As for Mike Ashley, he is a deeply unpleasant man, if he was on fire, I wouldn't waste my piss.
 

Viva la Tottenham

New Member
Nov 21, 2010
1,873
0
joke club

coulda seen them getting Jol but fuckn Pardew after firing Hughton so shoddily

they've just become relegation candidates lol lets pinch Carroll off them too
 

bubble07

Well-Known Member
Dec 27, 2004
23,204
30,397
he is obviously best pals with Ashley who owed Pardew a favour. The reason for the 5 and a half years is that when he sells the club the board have to pay him huge amount in compesation to sack him
 

brendanb50

Well-Known Member
Jul 21, 2005
4,488
3,895
This made me chuckle:

Alan Pardew has been signed up to be boss of Newcastle until 2016. The real question, though, is how many managers the Toon will actually have in the next five years - and whether Mike Ashley's popular 'Buy Cockney' policy is now entering its critical phase. Here are tomorrow's Newcastle United managers, today...
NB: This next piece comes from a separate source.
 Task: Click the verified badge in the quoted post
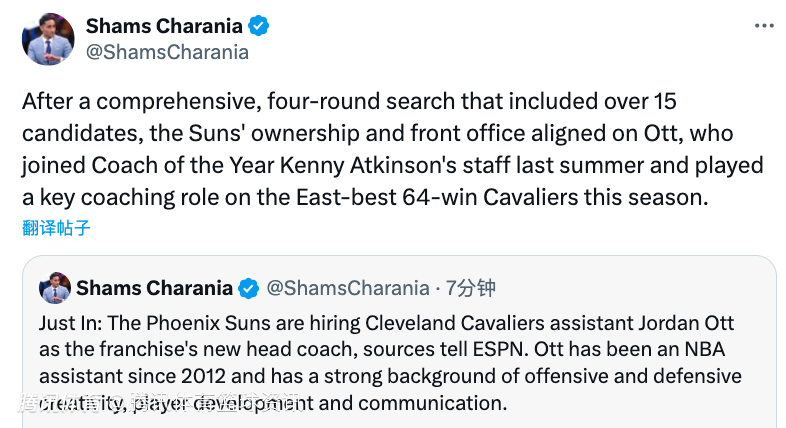coord(248,289)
January 2011: After a tricky festive period, Pardew is sacked. "We failed to win the Champions League, and Alan knows it was him what had to carry the can," says Ashley. Dennis Wise takes over the managerial reins.

May 2012: Despite being unpopular with local fans, manager Wise insists that the appointment of "me old china, Jody Morris as Assistant Manager-stroke-coach-stroke-pwopah-nawty-geezah-abaht-taahn" will "show you northern monkeys how football should be done". Newcastle slump to relegation.
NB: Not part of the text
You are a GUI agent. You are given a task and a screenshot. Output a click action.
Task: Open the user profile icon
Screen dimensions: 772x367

June 2012: Ashley is in no doubt as to why the club went down. "We went daaaaahn," he explains. "Cos we wasn't Cockernee enough at the highest levels." Barbara Windsor arrives on a five-year deal.

September 2013: Life in the Championship is tough for Babs and assistant manager Phil Mitchell, and a falling-out with Mike Ashley is inevitable after the duo fail to deliver the Nobel Prize For Literature success that is Newcastle supporters' birthright. "Leave it Phil, eee ain't worf it," screams Babs, as a tearful Phil tries to attack Ashley, but gets stuck in his panel van, which has been boxed in at the Newcastle carpark by a giant mobile whelk stand.

June 2014: Mike Ashley attempts to appoint Dick Van Dyke as boss, but is rebuffed by the board who explain that "he is a fictional character". Ashley retorts: "So was Kevin Keegan." The club once again fail to win the US Presidential election, leading to outbreaks of crying Geordies in Washington DC.

October 2014: After a briefly successful period when the club is managed by An Old Joanna, drastic action is needed with the club once again struggling in the third tier. New manager Danny Dyer complains: "There's some well tasty fixtures comin'' up and no mistake, 'ave a banana. Wycombe Wanderers away? Nawty, nawty, boys. Tasty, tasty, meaty, beaty, big and bouncy them lads are. Gertcha!" However, Dyer resigns in tears "after a ball girl looks at him in a threatening manner" at AFC Bournemouth.

December 2016: Eric Bristow cannot revive Newcastle's fortunes, and they plummet into the old fourth division. With what many Cockney experts are describing from the driver's seats of their cab as "a last frow of the dice, me old son. Yeah, King Cross to Euston, of course the quickest way's via Clapham, wot are you, some sort of tourist. That's a monkey to you, you caahnt, have a good day mate." Ashley plays his ace: the reanimated corpse of Mike Reid is appointed Director Of Football and Market Stalls and the search begins, once again, for a manager.